Study participants will include adult patients, their family caregivers, nurses, doctors, ward assistants, and hospital administrators. Health workers will be trained to deliver sessions to family caregivers of hospitalised patients on hospital introduction, basic care tasks, warning sign detection, oral medication administration, caregiver handover, and discharge preparedness.

Study Overview

• Status: Completed
• Conditions: Hospital Medicine; Family Participation in Hospital Care; Training Family Caregivers
• Intervention / Treatment: Behavioral: Family Caregiver Training

Detailed Description

Background:

In many resource-limited settings, understaffed hospitals rely on the families of patients to provide care during admission. Family participation in hospital care may include washing, toileting, feeding, administering medication, and detecting warning signs. Family participation in hospital care is commonplace at Chittagong Medical College Hospital (CMCH) and other hospitals in Bangladesh. These care tasks are often performed informally, untrained, and unsupported, resulting in a high mental and physical burden of care for family caregivers, unknown effects on patient outcomes and potentially an even higher workload for health workers. This study proposes to implement and evaluate a family participation training intervention in the general medicine wards of CMCH. Building on prior preparatory research, the intervention aims to reduce family caregiver strain, lower health workers' workloads, enhance patient outcomes and improve collaboration between family caregivers and health workers.

Objective The primary objectives of the study are to assess the effect of a family participation training intervention on the medicine wards of CMCH and to examine how, for whom and under what circumstances a family participation training intervention works.

Methods The study employs a stepped-wedge realist trial over six months in the CMCH medicine wards (13, 14, and 16). It involves adult patients, family caregivers, health workers (nurses, doctors, and ward assistants), and hospital administrators. Family caregivers will receive training to support their participation in hospital care, while nurses and doctors will be trained to deliver these sessions. The training will include an introduction to the hospital, basic hospital care, oral medication administration, detection of warning signs, handover between family caregivers, and discharge preparation. The primary outcomes are reduced family caregiver strain and lower health worker workload. Patient-family caregiver dyads will be followed daily for up to five days during admission and one call after discharge. Health workers will be followed throughout the study period. In addition, ward-level, implementation, feasibility, and acceptability outcomes will be collected. Some patients, family caregivers, health workers, and hospital administrators will be included in realist interviews or focus group discussions. The analysis will integrate mixed-effects modelling with a realist evaluation approach.
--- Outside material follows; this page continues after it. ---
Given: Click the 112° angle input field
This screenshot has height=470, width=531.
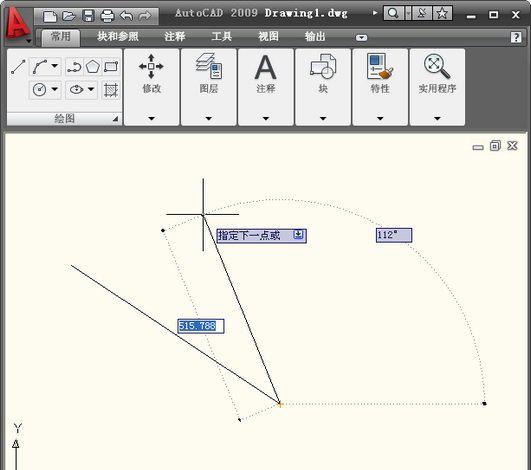Looking at the screenshot, I should (x=394, y=235).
Discussion This study will add a foundational piece of research to the family participation field, in resource-limited and -rich settings. It builds on the shared journey of this growing international research collaboration. No such previous research has been performed. It will be the first to test a co-created family participation training intervention in hospital care. In addition, it suggests new research methods by integrating a stepped-wedge design with a realist evaluation.

• Study Type: Interventional
• Enrollment (Actual): 1029
• Phase: Not Applicable

Contacts and Locations

Study Locations

• Bangladesh
  • Chittagong, Bangladesh
    • Chittagong medical College hospital

Participation Criteria

Eligibility Criteria

• Ages Eligible for Study: Adult; Older Adult
• Accepts Healthy Volunteers: No

Description

Inclusion Criteria:

All study parts

Population

• Patient: admitted to one of the three medicine ward
• Family caregiver: caregiver providing care for a patient on one of the three medicine wards
• Health worker: nurse, doctor or ward assistant working on one of the three medicine wards
• Hospital administrator: professors or administrators responsible for or directly involved in policymaking or have operational oversight on one of the three medicine wards

Adult

- Age: ≥18 years

Data collection specific Patient and family caregiver data collection - Patient & family caregiver dyad: admitted for ≤24 hours on the medicine wards

Health worker data collection

- Employment: working on one of the medicine wards for at least one week

Interviews, focus group discussions and observations

• Patient: admitted ≥24 hours on the medicine wards
• Family caregiver: caring for the patient ≥24 hours on the medicine wards

During the intervention period

• Patient: family caregiver of the patient has received the training
• Family caregiver: has received the training

Exclusion Criteria:

All

Language - Unable to speak Bengali, Chittagonian or English

Consent

• No consent given
• Unable to give consent
• Duplicates: Previously enrolled in the study

Data collection specific Patient and family caregiver data collection

- Patient: Planned discharge ≤24 hours of admission to the medicine ward

Study Plan

How is the study designed?

Design Details

• Primary Purpose: Health Services Research
• Allocation: Randomized
• Interventional Model: Sequential Assignment
• Masking: None (Open Label)

Number of Arms

2

Arms and Interventions

Participant Group / Arm	Intervention / Treatment
No Intervention: Standard care; Control: Hospital care as usual.
Experimental: Family Caregiver Training; Intervention: Family Caregiver Training in hospital.	Behavioral: Family Caregiver Training; This study will test a family participation training intervention. Family caregivers will receive training on participating in hospital care while nurses and doctors receive training to train family caregivers. The family caregiver training sessions will be delivered during the intervention period in three wards to all family caregivers willing to attend the training session. The intervention has been co-created and piloted with patients, family caregivers, health workers, and hospital administrators. The content of the training will include an introduction to the hospital environment, basic care tasks, warning sign detection, oral medication administration, caregiver handover, and discharge preparedness. The content of the family caregiver training will be bundled in a visual poster. These posters will be hung on the walls across the medicine wards at the patients' bedsides.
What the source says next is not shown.